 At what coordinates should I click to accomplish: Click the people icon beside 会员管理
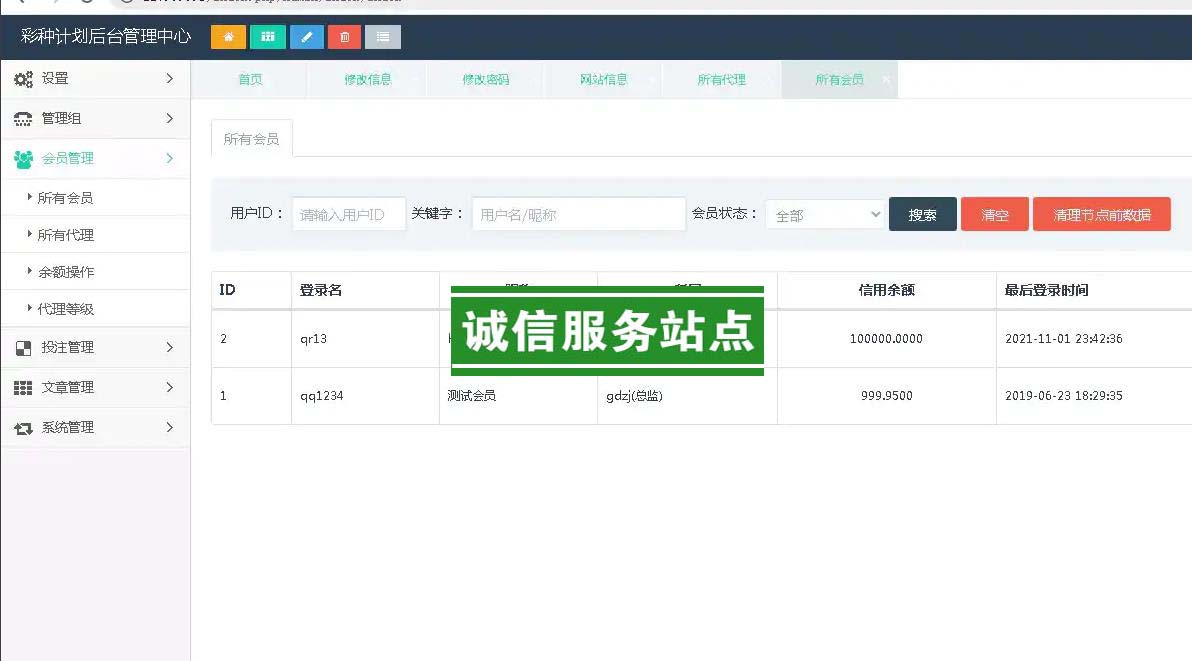click(x=23, y=159)
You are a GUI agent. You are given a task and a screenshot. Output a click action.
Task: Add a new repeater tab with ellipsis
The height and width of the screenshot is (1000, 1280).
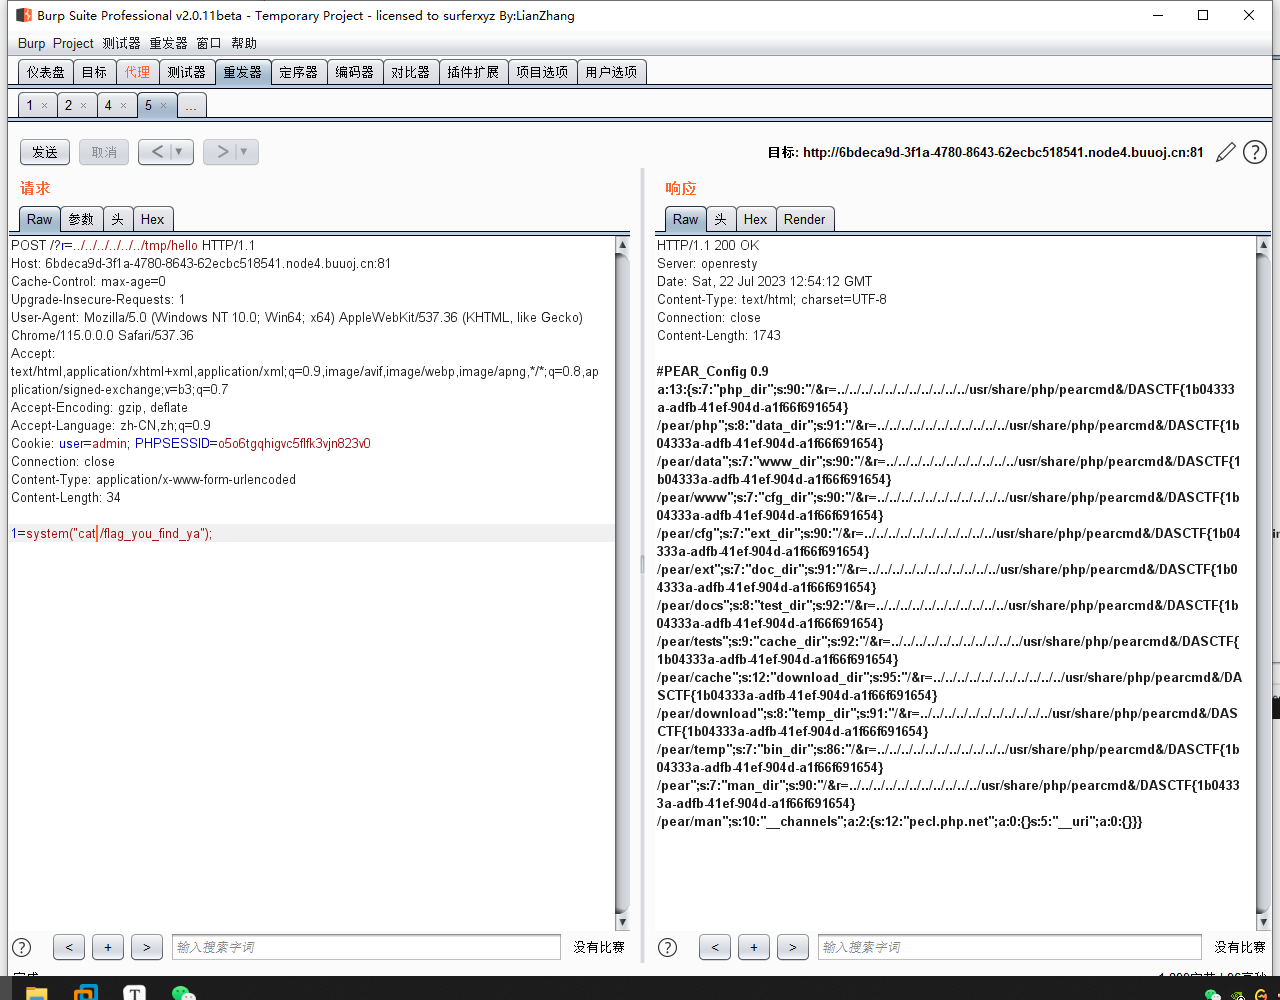[x=191, y=105]
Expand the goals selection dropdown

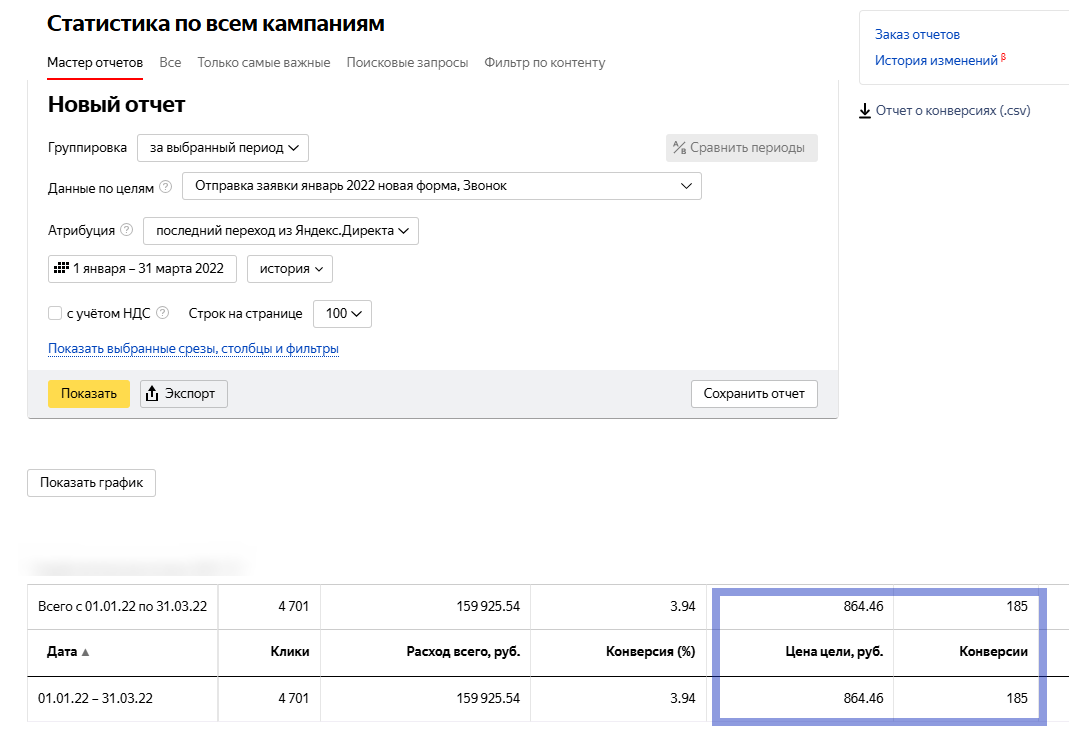[441, 186]
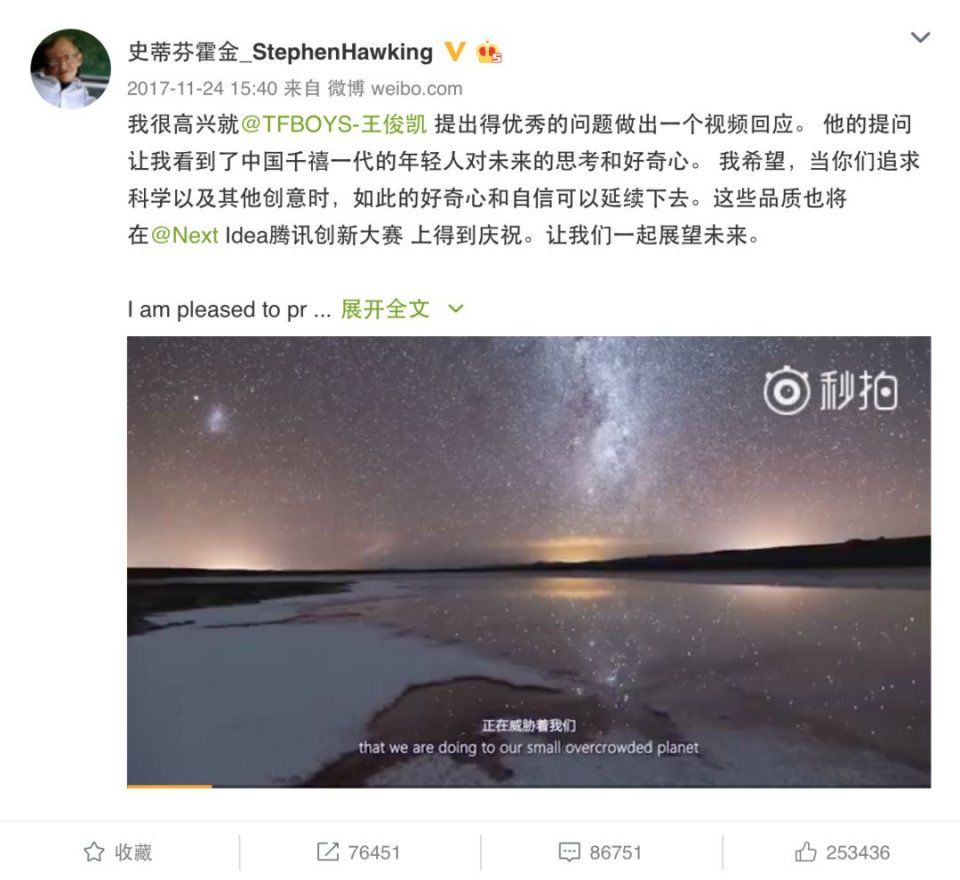Open reposts count 76451
This screenshot has height=880, width=960.
373,852
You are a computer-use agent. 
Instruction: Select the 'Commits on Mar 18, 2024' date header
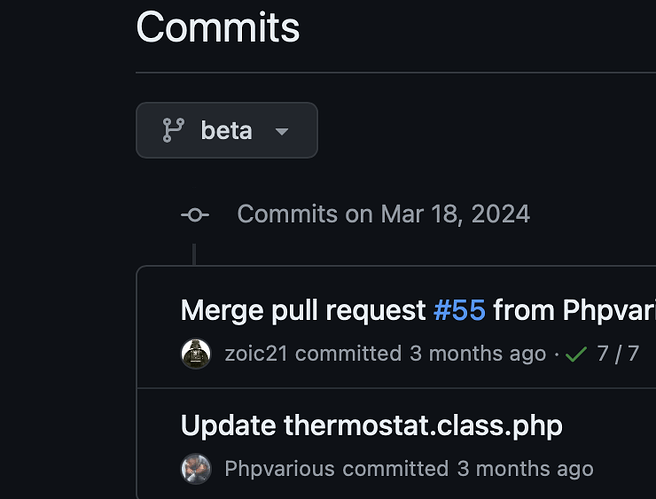click(x=383, y=214)
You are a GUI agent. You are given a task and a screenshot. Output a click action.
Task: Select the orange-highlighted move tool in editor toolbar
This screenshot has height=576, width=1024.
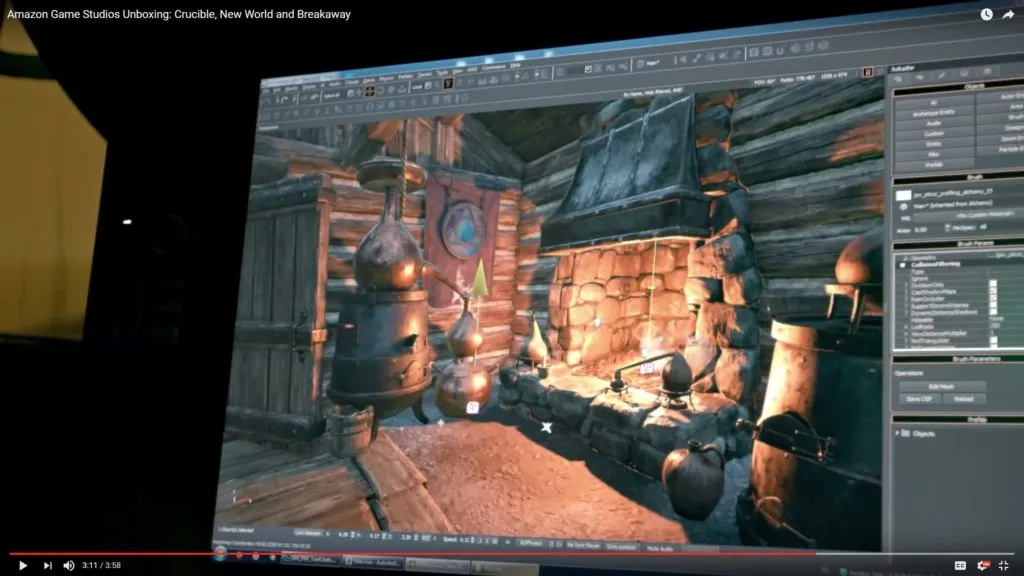(370, 91)

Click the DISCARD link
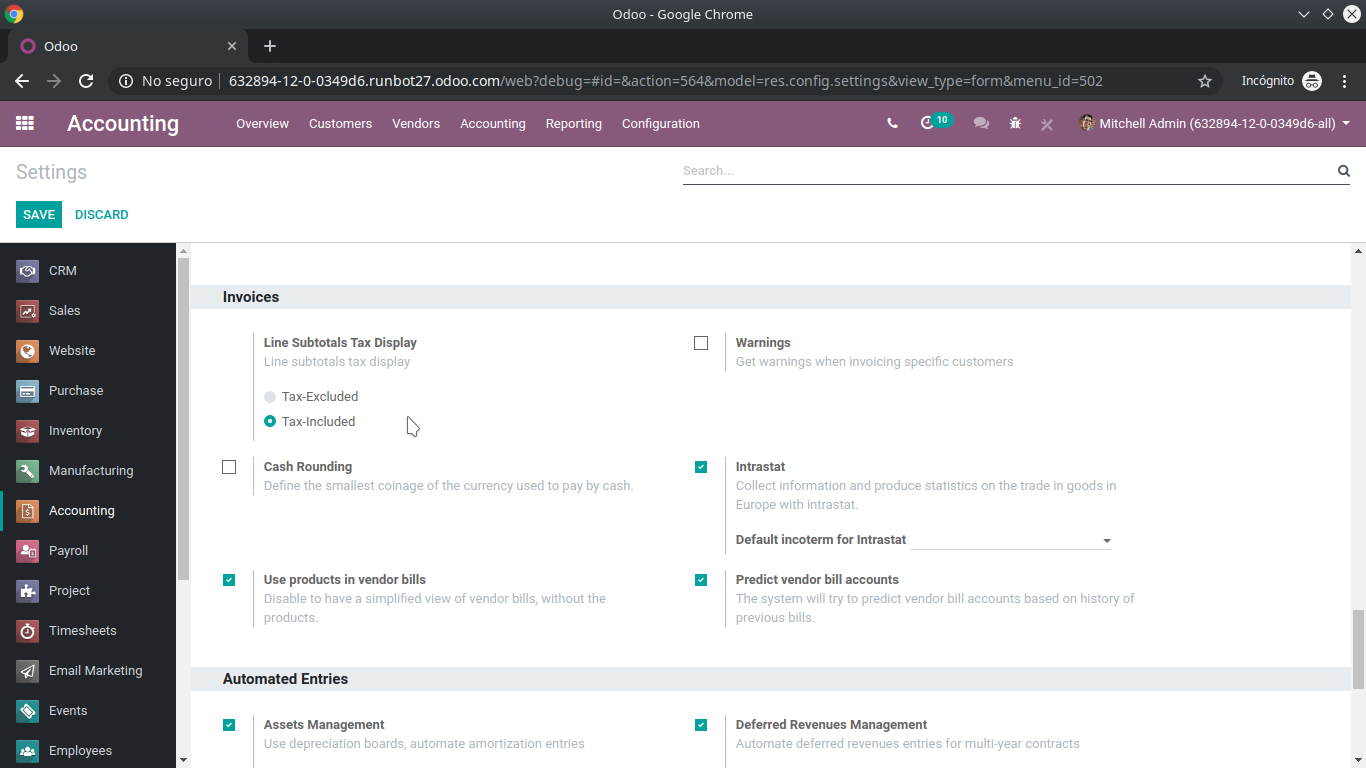point(101,214)
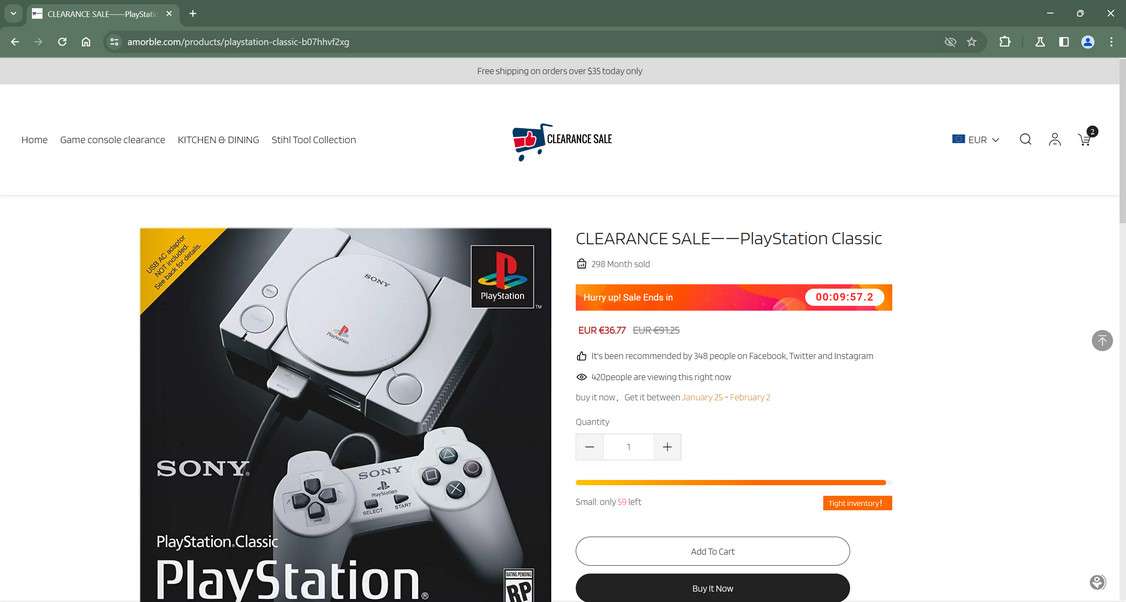Click the Buy It Now button
This screenshot has height=602, width=1126.
click(712, 588)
========================================================================
[Problem to solve]
Write out the data in full and exactly as given, though without the images.

[Result of this task]
 At what coordinates should I click to accomplish: Click the people icon beside 会员管理
click(x=23, y=159)
You are a GUI agent. You are given a task and a screenshot. Output a click action.
Task: Add a new repeater tab with ellipsis
The height and width of the screenshot is (1000, 1280).
[x=191, y=105]
Expand the goals selection dropdown

[441, 186]
Open reposts count 76451
This screenshot has height=880, width=960.
373,852
You are a computer-use agent. 
Instruction: Select the 'Commits on Mar 18, 2024' date header
click(x=383, y=214)
You are a GUI agent. You are given a task and a screenshot. Output a click action.
Task: Select the orange-highlighted move tool in editor toolbar
This screenshot has height=576, width=1024.
(370, 91)

Click the DISCARD link
point(101,214)
Click the Buy It Now button
This screenshot has height=602, width=1126.
click(712, 588)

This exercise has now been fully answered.